▶ WHAT YOU NEED TO DO
Repeat the records below word for word, but start at the line that contains "The height and width of the screenshot is (575, 1022).", stop after the last line, and include nothing else.

▶ SOURCE DATA
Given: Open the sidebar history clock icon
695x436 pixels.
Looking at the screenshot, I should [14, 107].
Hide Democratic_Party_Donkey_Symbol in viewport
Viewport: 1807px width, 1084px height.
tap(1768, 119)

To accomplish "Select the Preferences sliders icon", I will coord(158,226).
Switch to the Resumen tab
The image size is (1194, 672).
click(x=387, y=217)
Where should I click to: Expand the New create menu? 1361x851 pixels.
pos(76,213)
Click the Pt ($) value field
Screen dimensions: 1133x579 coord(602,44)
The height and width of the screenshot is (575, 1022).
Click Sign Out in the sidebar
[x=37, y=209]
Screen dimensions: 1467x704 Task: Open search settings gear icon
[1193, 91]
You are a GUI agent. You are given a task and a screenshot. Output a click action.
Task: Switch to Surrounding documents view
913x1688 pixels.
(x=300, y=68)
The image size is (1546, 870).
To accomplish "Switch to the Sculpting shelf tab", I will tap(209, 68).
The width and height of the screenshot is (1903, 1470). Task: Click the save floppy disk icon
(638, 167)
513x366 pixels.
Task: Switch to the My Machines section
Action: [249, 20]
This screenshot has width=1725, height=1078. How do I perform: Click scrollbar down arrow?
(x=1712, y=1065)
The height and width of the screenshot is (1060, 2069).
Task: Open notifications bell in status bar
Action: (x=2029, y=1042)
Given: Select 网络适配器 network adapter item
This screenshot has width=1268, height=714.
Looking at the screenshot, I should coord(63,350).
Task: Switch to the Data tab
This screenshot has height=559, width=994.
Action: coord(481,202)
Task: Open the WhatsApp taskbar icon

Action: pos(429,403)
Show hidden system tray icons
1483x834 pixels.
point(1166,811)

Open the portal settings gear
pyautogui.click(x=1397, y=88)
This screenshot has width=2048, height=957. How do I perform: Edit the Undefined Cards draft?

▶ SOLVED EXERCISE
The height and width of the screenshot is (575, 1022).
Click Sign Out in the sidebar
[x=37, y=209]
Screen dimensions: 1467x704 Task: Open search settings gear icon
[1193, 91]
You are a GUI agent. You are given a task and a screenshot. Output a click action.
Task: Switch to Surrounding documents view
913x1688 pixels.
(x=300, y=68)
The image size is (1546, 870).
To accomplish "Switch to the Sculpting shelf tab", I will tap(209, 68).
The width and height of the screenshot is (1903, 1470). Task: Click the save floppy disk icon
(638, 167)
513x366 pixels.
Task: Switch to the My Machines section
Action: [249, 20]
This screenshot has width=1725, height=1078. How do I perform: Click scrollbar down arrow?
(x=1712, y=1065)
The height and width of the screenshot is (1060, 2069).
Task: Open notifications bell in status bar
Action: (x=2029, y=1042)
Given: Select 网络适配器 network adapter item
This screenshot has width=1268, height=714.
Looking at the screenshot, I should coord(63,350).
Task: Switch to the Data tab
This screenshot has height=559, width=994.
Action: coord(481,202)
Task: Open the WhatsApp taskbar icon

Action: pos(429,403)
Show hidden system tray icons
1483x834 pixels.
point(1166,811)

Open the portal settings gear
pyautogui.click(x=1397, y=88)
This screenshot has width=2048, height=957. How do I perform: Edit the Undefined Cards draft?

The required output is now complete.